▶ **Stored data entries**
□ □ □
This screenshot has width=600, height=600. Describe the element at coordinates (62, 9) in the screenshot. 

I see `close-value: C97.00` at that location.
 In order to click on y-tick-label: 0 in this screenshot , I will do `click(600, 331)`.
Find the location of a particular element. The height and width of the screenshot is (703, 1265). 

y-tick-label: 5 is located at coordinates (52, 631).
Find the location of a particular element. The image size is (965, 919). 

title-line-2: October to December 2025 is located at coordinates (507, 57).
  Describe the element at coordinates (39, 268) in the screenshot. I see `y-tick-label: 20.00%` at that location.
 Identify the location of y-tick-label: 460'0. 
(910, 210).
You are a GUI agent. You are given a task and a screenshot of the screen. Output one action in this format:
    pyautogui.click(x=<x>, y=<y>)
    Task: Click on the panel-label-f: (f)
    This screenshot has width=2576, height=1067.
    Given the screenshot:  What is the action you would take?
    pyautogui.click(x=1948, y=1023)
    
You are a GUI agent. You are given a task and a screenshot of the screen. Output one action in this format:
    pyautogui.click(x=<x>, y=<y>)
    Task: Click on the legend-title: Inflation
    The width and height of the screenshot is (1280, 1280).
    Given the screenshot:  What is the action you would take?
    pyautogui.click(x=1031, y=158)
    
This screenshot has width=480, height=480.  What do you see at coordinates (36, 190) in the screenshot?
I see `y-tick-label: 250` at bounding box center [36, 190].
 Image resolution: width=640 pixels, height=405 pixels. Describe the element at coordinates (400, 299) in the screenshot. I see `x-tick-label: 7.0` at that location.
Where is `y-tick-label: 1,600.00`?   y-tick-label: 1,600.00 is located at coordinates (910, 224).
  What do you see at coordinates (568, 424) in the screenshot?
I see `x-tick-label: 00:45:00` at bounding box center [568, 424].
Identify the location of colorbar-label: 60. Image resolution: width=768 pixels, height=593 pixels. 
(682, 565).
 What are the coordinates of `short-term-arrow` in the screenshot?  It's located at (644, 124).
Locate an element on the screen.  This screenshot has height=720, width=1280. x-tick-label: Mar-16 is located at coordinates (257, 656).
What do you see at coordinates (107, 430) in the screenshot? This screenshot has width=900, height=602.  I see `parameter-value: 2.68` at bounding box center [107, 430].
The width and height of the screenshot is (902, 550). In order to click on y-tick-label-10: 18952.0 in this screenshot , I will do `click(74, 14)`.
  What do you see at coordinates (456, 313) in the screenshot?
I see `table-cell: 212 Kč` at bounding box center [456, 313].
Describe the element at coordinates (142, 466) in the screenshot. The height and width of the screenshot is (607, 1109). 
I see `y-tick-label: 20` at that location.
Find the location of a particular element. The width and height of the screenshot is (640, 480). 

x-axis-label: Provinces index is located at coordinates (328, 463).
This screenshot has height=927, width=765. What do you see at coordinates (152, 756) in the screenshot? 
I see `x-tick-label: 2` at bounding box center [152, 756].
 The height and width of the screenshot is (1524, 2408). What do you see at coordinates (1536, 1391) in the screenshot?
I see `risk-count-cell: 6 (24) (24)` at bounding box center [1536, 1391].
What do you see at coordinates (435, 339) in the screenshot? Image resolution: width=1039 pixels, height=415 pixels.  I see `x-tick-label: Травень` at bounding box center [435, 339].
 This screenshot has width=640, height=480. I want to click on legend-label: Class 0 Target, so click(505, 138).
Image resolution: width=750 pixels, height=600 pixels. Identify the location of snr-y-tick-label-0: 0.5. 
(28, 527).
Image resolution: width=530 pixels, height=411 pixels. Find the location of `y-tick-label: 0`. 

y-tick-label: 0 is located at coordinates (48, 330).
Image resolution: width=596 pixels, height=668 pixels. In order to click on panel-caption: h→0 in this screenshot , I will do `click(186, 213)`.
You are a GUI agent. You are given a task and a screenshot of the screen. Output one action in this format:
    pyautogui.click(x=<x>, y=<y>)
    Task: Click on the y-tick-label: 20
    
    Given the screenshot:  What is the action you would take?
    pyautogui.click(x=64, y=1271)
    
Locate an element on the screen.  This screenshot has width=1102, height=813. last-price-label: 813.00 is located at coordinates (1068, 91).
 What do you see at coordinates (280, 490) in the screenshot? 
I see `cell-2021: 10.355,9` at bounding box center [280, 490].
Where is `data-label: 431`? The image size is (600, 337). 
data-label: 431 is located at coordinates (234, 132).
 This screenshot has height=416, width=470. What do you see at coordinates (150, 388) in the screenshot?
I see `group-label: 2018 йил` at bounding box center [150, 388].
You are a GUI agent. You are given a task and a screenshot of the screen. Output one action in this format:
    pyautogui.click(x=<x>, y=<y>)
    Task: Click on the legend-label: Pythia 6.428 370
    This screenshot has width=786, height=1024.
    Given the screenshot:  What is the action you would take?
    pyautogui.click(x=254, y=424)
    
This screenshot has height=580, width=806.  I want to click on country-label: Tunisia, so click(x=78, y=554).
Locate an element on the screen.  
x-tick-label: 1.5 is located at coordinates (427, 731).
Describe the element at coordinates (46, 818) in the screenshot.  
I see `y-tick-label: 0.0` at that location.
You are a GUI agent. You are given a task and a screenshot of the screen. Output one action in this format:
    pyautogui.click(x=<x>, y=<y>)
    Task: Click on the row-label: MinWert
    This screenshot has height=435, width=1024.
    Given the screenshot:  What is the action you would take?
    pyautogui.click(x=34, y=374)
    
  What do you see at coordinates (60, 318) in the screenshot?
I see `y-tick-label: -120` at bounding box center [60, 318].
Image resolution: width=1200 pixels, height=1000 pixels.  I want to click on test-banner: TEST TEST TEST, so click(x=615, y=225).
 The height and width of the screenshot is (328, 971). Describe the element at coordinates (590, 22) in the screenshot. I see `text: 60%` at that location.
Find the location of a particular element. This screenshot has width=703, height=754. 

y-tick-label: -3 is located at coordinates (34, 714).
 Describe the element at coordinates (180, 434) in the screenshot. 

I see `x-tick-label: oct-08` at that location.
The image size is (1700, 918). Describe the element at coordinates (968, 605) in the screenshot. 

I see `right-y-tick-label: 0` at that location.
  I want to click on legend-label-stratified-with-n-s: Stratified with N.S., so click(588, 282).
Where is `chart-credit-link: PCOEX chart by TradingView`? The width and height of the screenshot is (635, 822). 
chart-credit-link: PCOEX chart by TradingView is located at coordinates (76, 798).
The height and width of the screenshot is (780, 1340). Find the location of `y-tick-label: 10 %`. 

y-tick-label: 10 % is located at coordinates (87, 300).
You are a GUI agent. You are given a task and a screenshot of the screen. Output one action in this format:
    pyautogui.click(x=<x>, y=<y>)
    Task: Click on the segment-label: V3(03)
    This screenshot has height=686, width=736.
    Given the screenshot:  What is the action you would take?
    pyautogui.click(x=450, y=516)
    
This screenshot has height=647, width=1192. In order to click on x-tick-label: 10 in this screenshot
□ □ □
Convert the rows from the line containing "Identify the location of colorbar-label: 60." up to and including the line containing "coordinates (257, 656)." into a Markdown table with the columns Row and Line. Leave out any blank lines.

▶ **Task response**
| Row | Line |
|---|---|
| 1 | Identify the location of colorbar-label: 60. Image resolution: width=768 pixels, height=593 pixels.  |
| 2 | (682, 565). |
| 3 |  What are the coordinates of `short-term-arrow` in the screenshot?  It's located at (644, 124). |
| 4 | Locate an element on the screen.  This screenshot has height=720, width=1280. x-tick-label: Mar-16 is located at coordinates (257, 656). |